第16章 IF…
次の日、リュカを連れてバスティーユに行った。
朝の仕事を終えたあとだったから、クタクタだったけど、気分が高まっていたから気にならなかった。
「兄さん…怖いよ…」
あまり外にでないリュカにとっては、外は恐ろしい場所。
それに衛兵や国民議会と貴族たちが揉めだしてから、街は荒れ放題に荒れていた。
リュカの知っているパリはもうどこにもなかった。
「大丈夫だ。

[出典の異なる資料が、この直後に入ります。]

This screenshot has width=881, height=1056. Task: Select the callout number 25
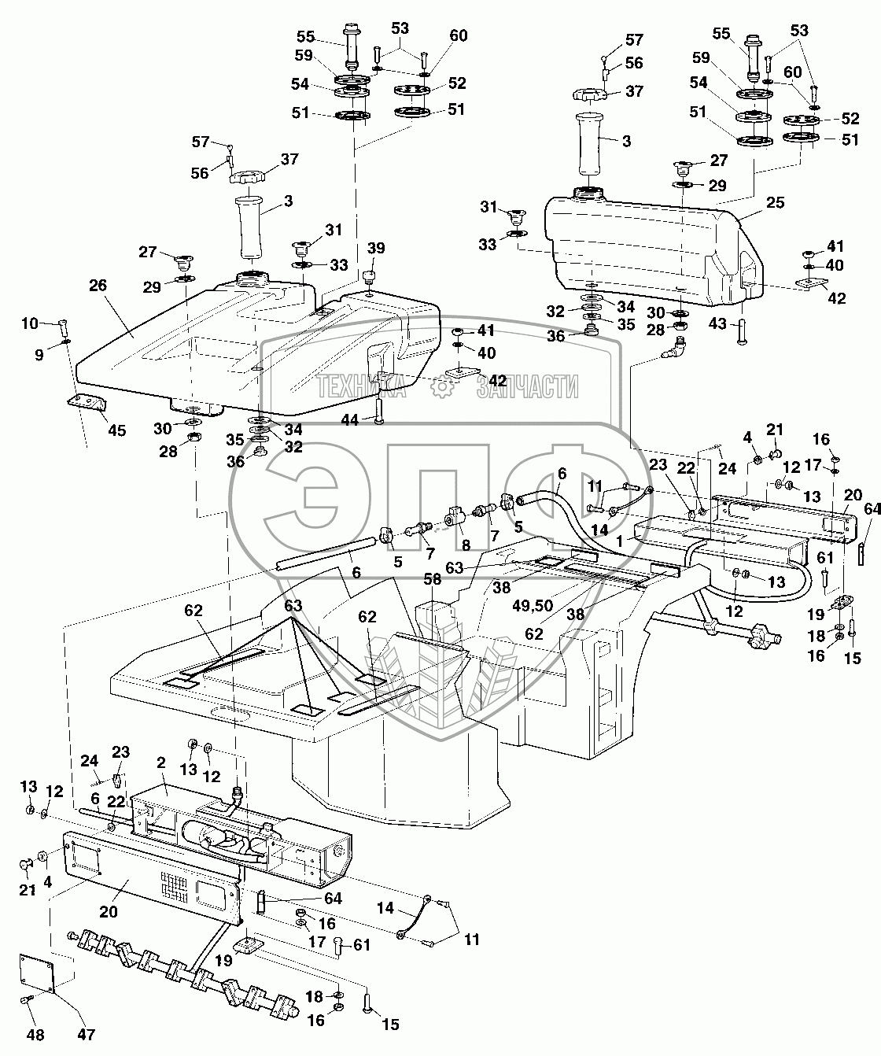[x=775, y=204]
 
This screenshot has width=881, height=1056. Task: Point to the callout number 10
[x=29, y=323]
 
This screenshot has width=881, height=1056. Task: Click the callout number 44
[x=349, y=421]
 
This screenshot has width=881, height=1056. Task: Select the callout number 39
[x=377, y=248]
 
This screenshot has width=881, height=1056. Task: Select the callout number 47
[x=87, y=1034]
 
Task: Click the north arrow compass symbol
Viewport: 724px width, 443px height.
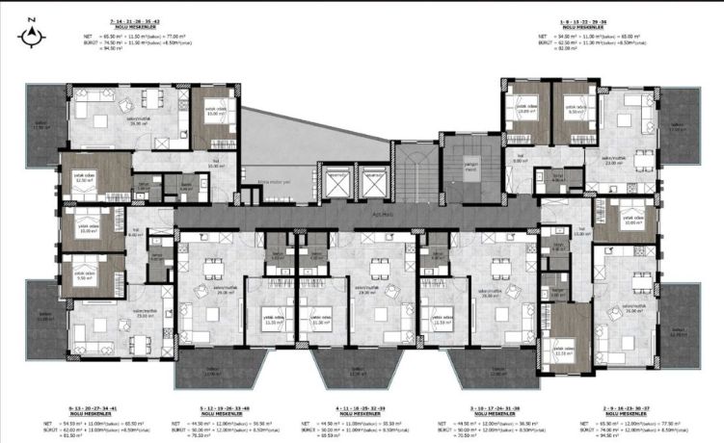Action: (33, 36)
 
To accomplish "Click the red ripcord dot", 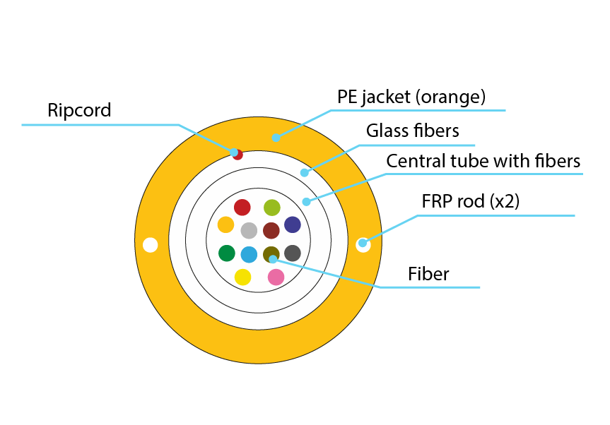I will pyautogui.click(x=237, y=154).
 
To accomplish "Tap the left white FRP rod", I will pyautogui.click(x=150, y=245).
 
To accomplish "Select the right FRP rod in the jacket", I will pyautogui.click(x=363, y=244).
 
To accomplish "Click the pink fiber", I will pyautogui.click(x=276, y=277).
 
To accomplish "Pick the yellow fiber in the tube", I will pyautogui.click(x=242, y=277).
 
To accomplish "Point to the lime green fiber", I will pyautogui.click(x=271, y=208).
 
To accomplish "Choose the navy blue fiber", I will pyautogui.click(x=293, y=225).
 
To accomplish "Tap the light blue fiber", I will pyautogui.click(x=249, y=254).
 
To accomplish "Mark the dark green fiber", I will pyautogui.click(x=227, y=253).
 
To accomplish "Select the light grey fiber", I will pyautogui.click(x=249, y=230).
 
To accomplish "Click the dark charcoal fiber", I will pyautogui.click(x=293, y=253).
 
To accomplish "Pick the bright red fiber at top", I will pyautogui.click(x=242, y=208).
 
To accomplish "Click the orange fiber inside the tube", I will pyautogui.click(x=225, y=225).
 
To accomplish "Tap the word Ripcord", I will pyautogui.click(x=79, y=110).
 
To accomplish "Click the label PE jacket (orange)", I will pyautogui.click(x=411, y=96).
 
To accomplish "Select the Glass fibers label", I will pyautogui.click(x=413, y=131).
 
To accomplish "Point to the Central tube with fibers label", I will pyautogui.click(x=483, y=161).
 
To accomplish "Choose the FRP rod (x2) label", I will pyautogui.click(x=470, y=201).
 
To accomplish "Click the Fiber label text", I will pyautogui.click(x=428, y=274).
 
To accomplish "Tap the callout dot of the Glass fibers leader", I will pyautogui.click(x=305, y=172).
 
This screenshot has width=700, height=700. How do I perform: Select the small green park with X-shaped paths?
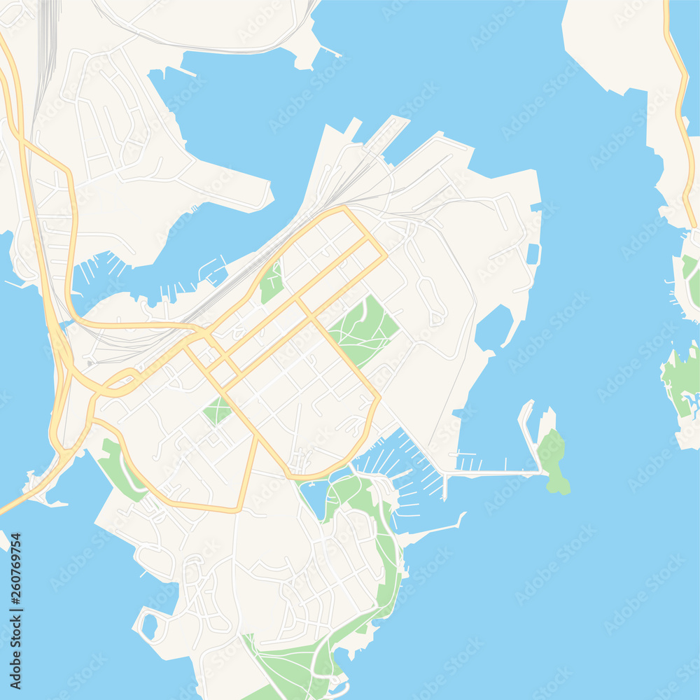click(x=217, y=411)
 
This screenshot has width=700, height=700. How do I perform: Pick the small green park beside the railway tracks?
click(x=272, y=281)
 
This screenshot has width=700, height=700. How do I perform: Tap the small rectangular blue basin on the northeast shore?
click(x=533, y=253)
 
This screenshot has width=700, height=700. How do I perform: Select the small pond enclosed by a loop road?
click(x=150, y=626)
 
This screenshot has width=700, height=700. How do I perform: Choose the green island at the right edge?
click(x=680, y=382)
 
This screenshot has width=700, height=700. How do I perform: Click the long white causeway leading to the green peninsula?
click(x=490, y=474)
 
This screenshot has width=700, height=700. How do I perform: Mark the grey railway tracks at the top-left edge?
click(x=46, y=42)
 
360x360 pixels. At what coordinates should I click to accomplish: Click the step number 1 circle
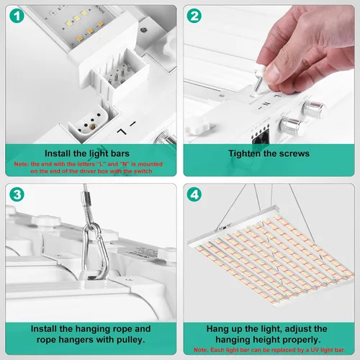[x=17, y=16]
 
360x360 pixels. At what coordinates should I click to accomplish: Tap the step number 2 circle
[x=194, y=16]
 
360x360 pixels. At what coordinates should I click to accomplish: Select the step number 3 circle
[x=17, y=194]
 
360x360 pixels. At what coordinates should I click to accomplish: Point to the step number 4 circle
[x=194, y=194]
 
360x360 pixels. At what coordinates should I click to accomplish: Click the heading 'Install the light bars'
[x=87, y=153]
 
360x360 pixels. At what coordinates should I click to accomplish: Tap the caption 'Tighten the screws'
[x=269, y=153]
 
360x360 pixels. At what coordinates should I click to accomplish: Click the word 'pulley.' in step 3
[x=131, y=340]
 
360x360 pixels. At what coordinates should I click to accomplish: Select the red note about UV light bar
[x=269, y=350]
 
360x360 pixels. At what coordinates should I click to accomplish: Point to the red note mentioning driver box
[x=89, y=168]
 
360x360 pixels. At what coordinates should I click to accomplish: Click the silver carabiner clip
[x=96, y=251]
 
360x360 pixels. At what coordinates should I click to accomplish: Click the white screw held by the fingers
[x=258, y=78]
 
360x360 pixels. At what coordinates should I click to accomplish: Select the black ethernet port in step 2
[x=261, y=138]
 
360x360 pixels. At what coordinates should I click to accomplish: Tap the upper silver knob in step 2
[x=313, y=109]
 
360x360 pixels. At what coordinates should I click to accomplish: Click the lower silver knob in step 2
[x=291, y=125]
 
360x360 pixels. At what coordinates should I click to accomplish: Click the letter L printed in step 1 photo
[x=122, y=132]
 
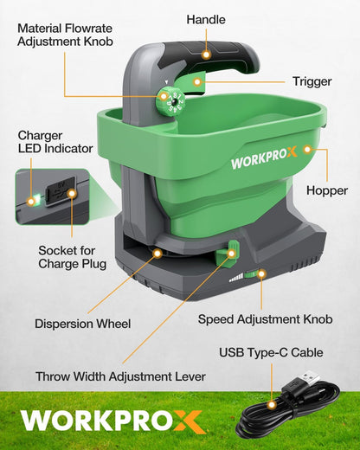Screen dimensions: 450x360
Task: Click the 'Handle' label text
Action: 206,19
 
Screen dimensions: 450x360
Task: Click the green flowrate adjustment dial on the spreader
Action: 171,101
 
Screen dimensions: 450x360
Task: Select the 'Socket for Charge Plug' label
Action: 72,256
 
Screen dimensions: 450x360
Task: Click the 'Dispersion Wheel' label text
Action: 84,324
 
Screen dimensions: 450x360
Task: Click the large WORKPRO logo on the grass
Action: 111,421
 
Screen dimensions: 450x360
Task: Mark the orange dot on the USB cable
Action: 271,404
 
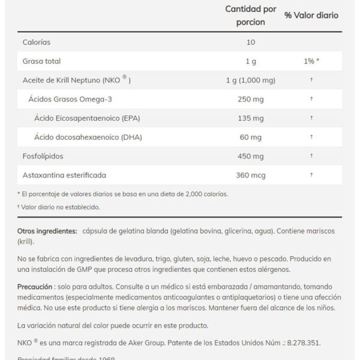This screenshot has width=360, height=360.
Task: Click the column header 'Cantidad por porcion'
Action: coord(251,16)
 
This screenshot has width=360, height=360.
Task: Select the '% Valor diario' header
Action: coord(311,15)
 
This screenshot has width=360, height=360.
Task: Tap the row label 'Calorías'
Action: coord(36,42)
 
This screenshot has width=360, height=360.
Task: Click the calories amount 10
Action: coord(251,42)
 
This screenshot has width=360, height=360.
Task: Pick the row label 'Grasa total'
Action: coord(41,61)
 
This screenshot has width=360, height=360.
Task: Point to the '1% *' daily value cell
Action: coord(311,61)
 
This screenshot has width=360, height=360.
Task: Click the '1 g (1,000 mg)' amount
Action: coord(251,80)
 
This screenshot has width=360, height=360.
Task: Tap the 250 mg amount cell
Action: coord(251,99)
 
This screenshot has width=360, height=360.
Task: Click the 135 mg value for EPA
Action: coord(251,118)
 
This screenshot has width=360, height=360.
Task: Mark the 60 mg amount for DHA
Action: coord(251,137)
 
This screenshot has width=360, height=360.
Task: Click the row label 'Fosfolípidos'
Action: coord(43,156)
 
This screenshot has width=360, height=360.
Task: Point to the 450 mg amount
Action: coord(251,156)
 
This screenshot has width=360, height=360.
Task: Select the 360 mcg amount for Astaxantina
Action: coord(251,175)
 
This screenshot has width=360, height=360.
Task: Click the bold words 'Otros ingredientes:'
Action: coord(47,231)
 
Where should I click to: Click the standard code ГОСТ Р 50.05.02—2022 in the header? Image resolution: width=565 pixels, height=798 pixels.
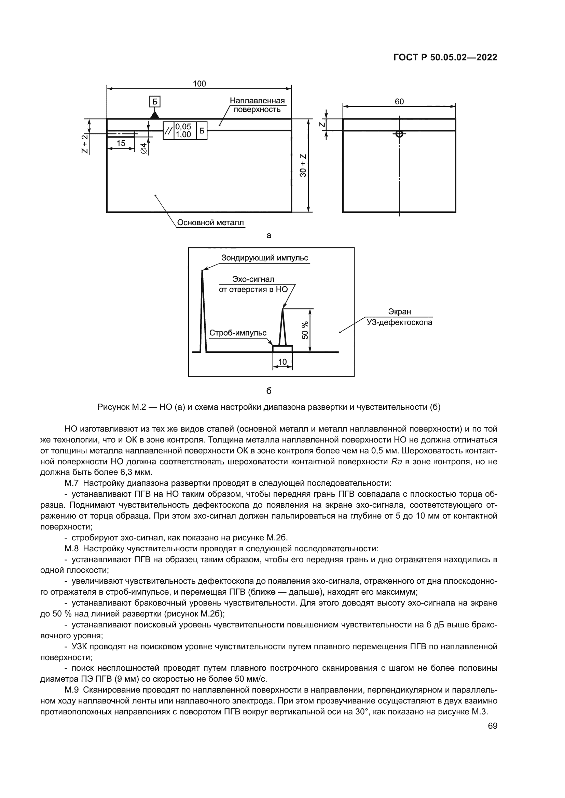[x=445, y=58]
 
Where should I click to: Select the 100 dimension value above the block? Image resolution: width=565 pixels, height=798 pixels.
[x=199, y=84]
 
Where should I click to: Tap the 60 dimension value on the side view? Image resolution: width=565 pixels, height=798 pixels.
[x=399, y=101]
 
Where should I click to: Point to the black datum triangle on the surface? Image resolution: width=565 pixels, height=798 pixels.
[x=154, y=115]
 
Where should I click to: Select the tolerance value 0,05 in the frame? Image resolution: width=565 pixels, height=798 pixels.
[x=183, y=127]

兄さんがいる」
年の割に幼い弟の手を取って、俺は歩いた。
あの貴族の屋敷に裏から入って、裏口から訪いを入れる。
ロランを呼び出すと、すぐに出てきた。
「やあ!来たか!」
ロランは文人にはふさわしくない物腰で、俺達を歓迎した。
そのまま俺たちには一部屋あてがわれた。
「兄さん…こんなところで暮らせるの?」
リュカがおどおどしながらベッドに腰掛ける。
俺達がずっと住んできた部屋よりも、何倍もいい部屋だ。
「ああ…俺たち、ここで働けるんだ…」
俺も呆然としている。
貴族の屋敷なんて、厨房くらいしか入ったことがない。
こんないい部屋で暮らしているんだ…
ロランが顔を綻ばせて俺たちを見ている。